* **Exercise aim**
Rewrite the lines between the one holding "The height and" and the one holding "tap(13, 47)", inclusive, requests included. Multiply each coordinate in the answers by 0.5 and round to whole numbers, with halves rounding up, and leave out the pictures.

* **Information given**
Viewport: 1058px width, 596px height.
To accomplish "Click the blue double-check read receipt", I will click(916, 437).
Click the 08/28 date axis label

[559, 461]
==
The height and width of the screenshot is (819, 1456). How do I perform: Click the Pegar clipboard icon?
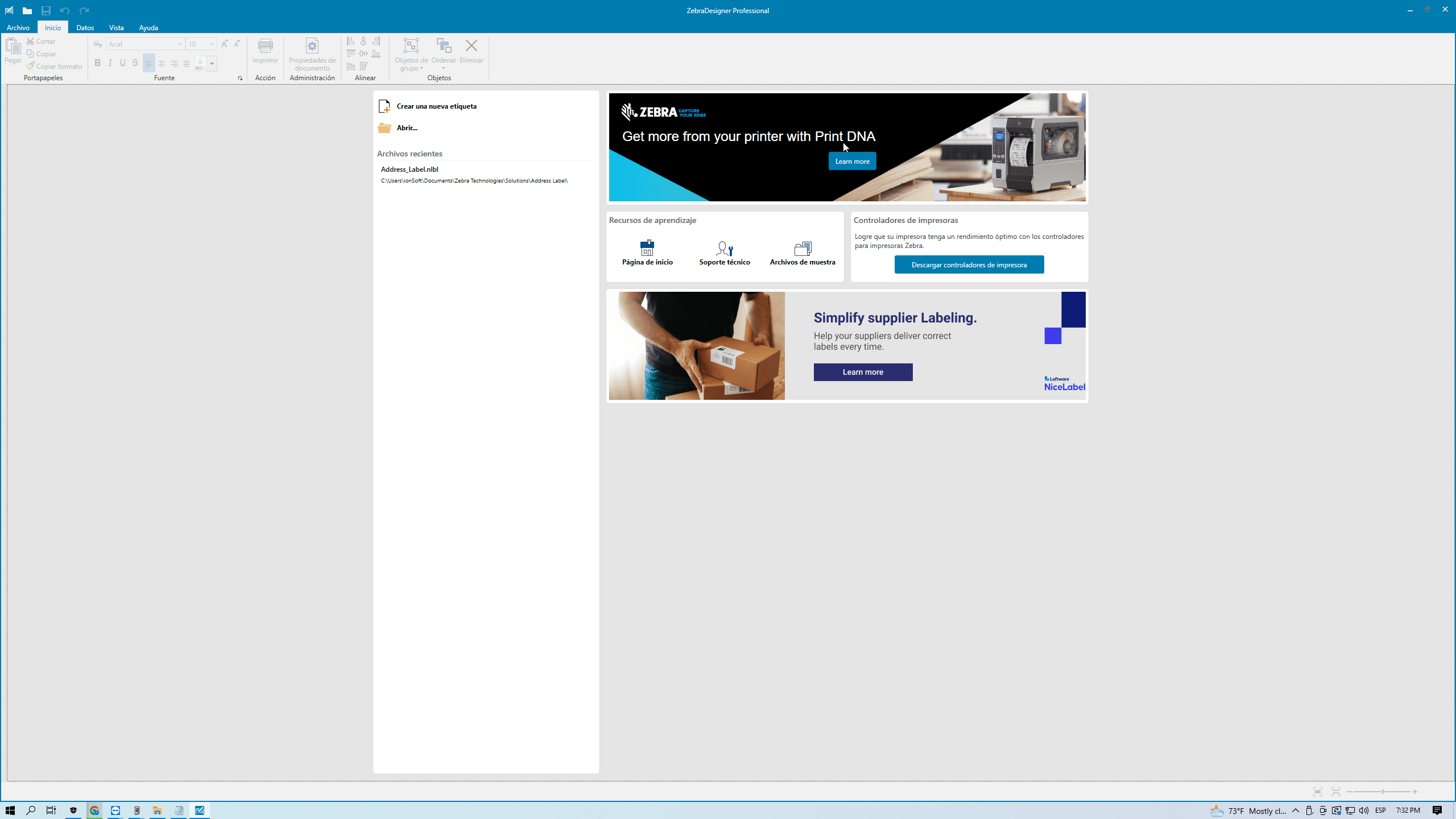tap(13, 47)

* **In response**
The height and width of the screenshot is (819, 1456). How do I perform: Click the Pegar clipboard icon?
tap(7, 24)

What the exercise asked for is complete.